- Work to complete:
Read the lines below, and copy any that contain the string "Task".

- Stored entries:
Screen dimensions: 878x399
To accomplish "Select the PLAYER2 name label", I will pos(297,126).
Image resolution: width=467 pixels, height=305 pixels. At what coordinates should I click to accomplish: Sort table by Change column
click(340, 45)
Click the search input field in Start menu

--

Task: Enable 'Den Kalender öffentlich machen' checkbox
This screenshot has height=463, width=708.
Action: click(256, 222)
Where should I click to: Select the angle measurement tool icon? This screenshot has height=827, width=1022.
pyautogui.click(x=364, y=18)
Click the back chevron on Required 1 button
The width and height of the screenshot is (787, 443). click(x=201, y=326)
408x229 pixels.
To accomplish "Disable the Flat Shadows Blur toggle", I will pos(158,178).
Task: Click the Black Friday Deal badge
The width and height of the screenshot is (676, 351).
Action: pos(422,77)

- Answer to the exercise:
Task: Enable 'Den Kalender öffentlich machen' checkbox
Task: Click the Black Friday Deal badge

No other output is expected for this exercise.